Vielleicht war die Geschichte ein wenig zu phantastisch, zu weit entfernt von der Wirklichkeit. Sonst hätte der junge Autor Michael Ende damals nicht so viele Anläufe gebraucht, um einen Abnehmer zu finden. Mehr als zehn Verlagen hatte er sein 500-seitiges Manuskript mit der Geschichte von Jim Knopf und seinem Freund Lukas, dem Lokomotivführer, angedient, und alle kamen zu demselben Schluss: kein Interesse.

Knopf ist Kult: Im August sind es genau 50 Jahre, dass das Buch von Michael Ende und seinem kongenialen Zeichner Franz Josef Tripp in Erstauflage erschien. (Foto: Foto: oh)

Abenteuer zu Wasser und zu Lande

Wer will schon ein so dickes Kinderbuch lesen, noch dazu über zwei so unwahrscheinliche Helden? Ein kleiner schwarzer Junge unbekannter Herkunft und ein Lokomotivführer ohne Schienennetz gehen auf Weltreise; sie erleben die unglaublichsten Abenteuer zu Lande, zu Wasser und in der Luft; sie setzen sämtliche Naturgesetze außer Kraft, sie reisen mit einer höchst lebendigen Maschine namens Emma bis ans Ende der Welt und besiegen korrupte Staatsdiener, schreckliche Drachen und grausame Seeräuber. Der Vollwaise und sein Ziehvater, zwei Pioniere im Reich der Phantasie: Das alles war wohl etwas zu viel für die Vorstellungskraft deutscher Verlagsangestellter Ende der fünfziger Jahre.

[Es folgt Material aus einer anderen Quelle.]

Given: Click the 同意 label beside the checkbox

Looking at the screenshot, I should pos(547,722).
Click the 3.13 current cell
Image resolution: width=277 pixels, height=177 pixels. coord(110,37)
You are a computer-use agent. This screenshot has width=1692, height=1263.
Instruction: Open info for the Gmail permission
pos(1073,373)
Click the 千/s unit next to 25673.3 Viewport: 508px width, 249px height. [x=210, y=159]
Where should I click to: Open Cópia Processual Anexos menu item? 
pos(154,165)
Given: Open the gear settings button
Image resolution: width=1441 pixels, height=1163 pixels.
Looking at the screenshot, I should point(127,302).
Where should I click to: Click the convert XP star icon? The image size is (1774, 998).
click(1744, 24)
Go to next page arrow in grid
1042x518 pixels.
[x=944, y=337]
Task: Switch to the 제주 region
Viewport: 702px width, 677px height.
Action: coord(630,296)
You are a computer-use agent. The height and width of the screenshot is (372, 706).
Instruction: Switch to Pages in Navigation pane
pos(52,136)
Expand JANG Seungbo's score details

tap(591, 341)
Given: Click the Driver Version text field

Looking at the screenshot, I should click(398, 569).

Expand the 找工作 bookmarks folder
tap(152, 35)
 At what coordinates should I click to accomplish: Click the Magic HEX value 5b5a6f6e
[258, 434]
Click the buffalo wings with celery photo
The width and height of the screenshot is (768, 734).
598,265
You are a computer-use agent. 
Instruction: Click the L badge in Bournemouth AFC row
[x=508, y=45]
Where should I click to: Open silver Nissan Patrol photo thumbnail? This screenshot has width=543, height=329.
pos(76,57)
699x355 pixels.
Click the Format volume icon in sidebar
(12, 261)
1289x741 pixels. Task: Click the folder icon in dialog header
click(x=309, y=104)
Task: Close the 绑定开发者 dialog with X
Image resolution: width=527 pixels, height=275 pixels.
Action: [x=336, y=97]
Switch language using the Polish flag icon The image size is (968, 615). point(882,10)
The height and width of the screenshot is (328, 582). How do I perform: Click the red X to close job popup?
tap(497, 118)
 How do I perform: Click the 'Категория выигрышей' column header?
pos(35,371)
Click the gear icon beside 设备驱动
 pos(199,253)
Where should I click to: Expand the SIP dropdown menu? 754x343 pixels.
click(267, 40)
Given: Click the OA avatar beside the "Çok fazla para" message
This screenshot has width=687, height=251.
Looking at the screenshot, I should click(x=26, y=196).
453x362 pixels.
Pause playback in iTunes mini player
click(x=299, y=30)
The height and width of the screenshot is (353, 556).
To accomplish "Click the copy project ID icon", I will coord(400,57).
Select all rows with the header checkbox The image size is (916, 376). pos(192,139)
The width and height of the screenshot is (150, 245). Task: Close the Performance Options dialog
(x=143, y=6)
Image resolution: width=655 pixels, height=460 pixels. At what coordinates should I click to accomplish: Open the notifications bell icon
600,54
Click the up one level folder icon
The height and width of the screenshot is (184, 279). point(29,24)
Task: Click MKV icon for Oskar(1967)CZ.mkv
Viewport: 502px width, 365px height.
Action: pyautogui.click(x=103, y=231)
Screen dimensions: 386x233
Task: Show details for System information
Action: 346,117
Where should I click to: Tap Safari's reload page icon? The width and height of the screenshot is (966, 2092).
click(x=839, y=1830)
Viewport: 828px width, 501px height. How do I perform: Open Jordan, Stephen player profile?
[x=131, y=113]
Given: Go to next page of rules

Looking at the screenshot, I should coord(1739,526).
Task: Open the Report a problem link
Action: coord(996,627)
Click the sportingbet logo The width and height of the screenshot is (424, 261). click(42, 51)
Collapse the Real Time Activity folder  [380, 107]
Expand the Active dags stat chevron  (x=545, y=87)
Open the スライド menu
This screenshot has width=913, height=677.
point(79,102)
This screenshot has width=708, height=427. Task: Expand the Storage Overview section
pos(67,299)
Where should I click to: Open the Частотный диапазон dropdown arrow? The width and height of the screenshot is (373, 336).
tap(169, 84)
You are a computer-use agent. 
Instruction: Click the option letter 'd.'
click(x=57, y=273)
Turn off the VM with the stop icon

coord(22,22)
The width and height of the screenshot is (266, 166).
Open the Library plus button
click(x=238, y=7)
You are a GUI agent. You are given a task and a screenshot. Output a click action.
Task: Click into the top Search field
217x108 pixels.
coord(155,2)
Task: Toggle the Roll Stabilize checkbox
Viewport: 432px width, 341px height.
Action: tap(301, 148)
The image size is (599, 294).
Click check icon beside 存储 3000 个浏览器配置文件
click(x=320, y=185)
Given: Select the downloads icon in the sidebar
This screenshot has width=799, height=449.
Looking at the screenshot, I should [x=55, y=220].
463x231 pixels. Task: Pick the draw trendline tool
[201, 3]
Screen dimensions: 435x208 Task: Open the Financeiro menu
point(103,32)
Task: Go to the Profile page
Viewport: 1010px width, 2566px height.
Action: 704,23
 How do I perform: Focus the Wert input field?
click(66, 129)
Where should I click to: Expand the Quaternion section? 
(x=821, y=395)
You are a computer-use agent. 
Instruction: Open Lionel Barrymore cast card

Die Lektoren, die damals das Manuskript verwarfen, haben das Geschäft ihres Lebens verpasst. Vier Millionen verkaufte Bände von "Jim Knopf" weltweit, davon drei Millionen allein in Deutschland, Übersetzungen in 33 Sprachen, unzählige Film- und Hörfunkadaptionen, ein reger Handel mit Lizenzprodukten made in Lummerland - Knopf ist Kult. In diesem Jahr darf er sich besonders feiern lassen: Im August sind es genau 50 Jahre, dass das Buch von Michael Ende und seinem kongenialen Zeichner Franz Josef Tripp in Erstauflage erschien, doch schon vor dem offiziellen Festakt erlebt es einen Kindergeburtstag monumentaler Art, mit Ausstellungen, Lesungen, öffentlichen Partys, Plakataktionen. Das alles ist gut gemeint und oft rührend, andererseits aber auch überflüssig: Dieser Junge hat nun wirklich keine Werbung nötig.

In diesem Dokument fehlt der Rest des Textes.